[Extracted data entries]

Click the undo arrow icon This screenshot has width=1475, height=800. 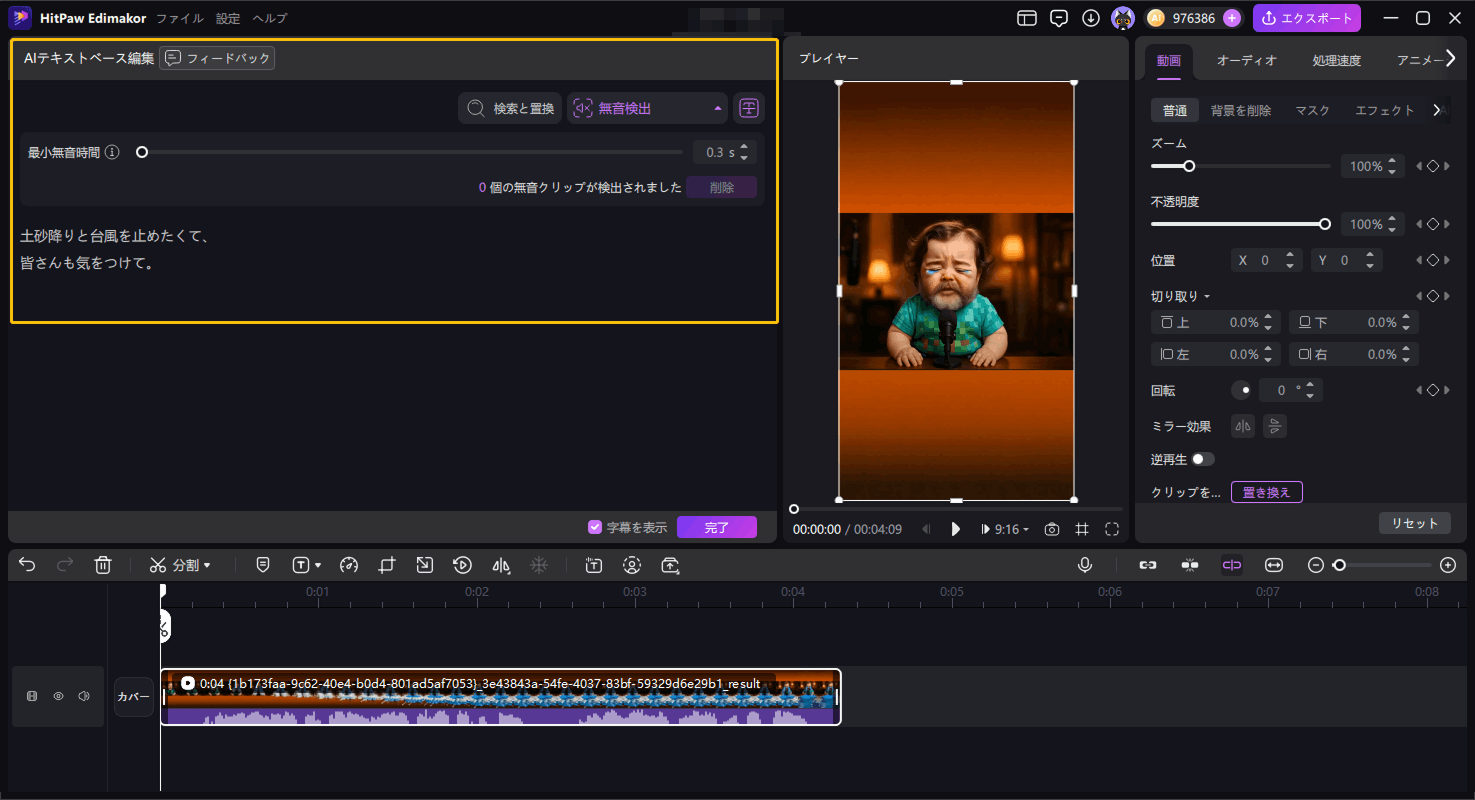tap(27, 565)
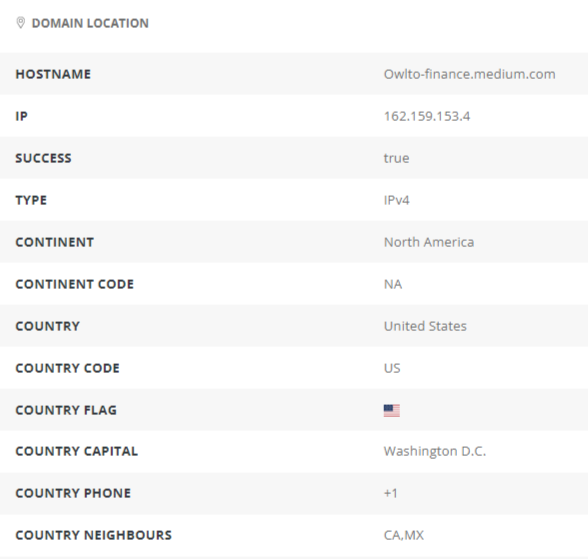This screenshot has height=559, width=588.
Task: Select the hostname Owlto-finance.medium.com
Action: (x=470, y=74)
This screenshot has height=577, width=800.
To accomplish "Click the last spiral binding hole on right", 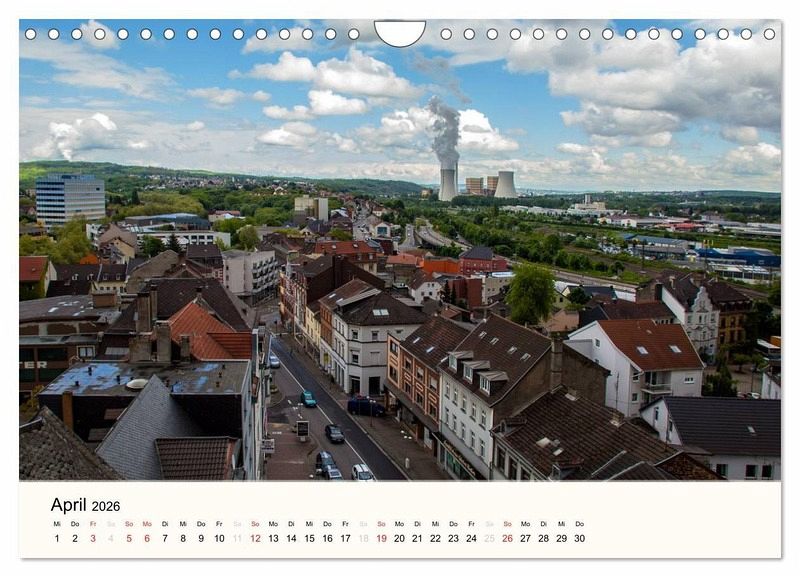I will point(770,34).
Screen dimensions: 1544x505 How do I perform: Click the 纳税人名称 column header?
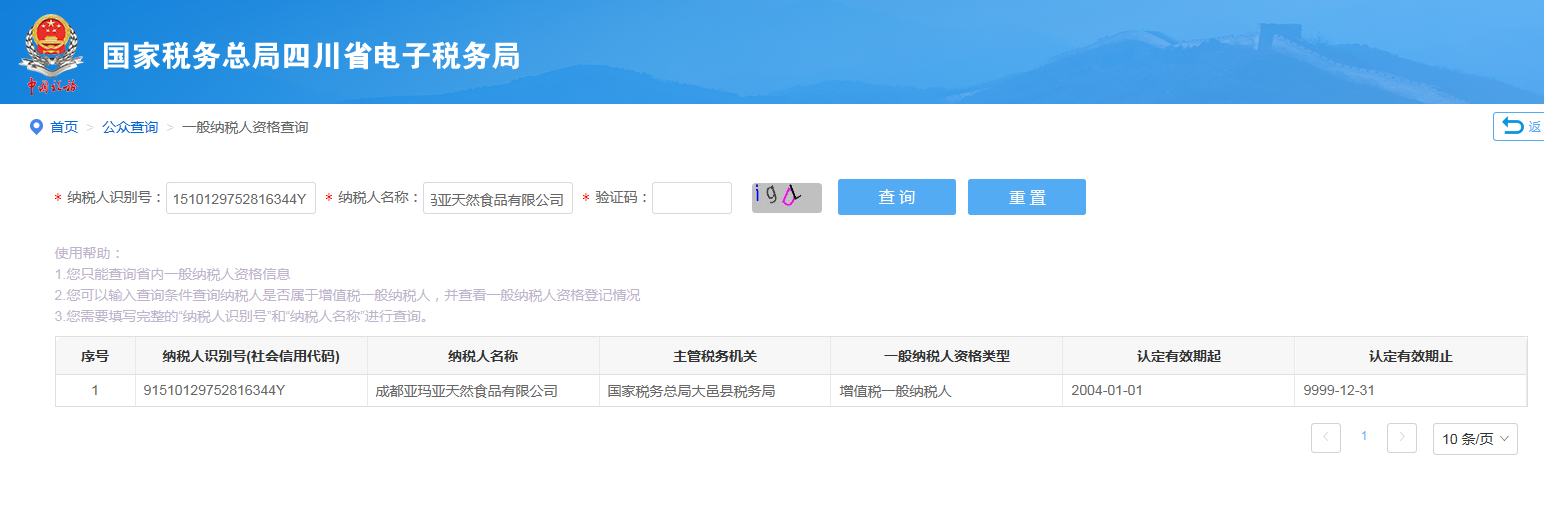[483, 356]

▸ **TASK DESCRIPTION**: Starting from the line containing "Screen dimensions: 1544x505", repeat each line exactly through the end of the entries, including the last, while leaving pictures out.

▸ **RESULT BELOW**:
Screen dimensions: 1544x505 How do I perform: Click the 纳税人名称 column header?
[483, 356]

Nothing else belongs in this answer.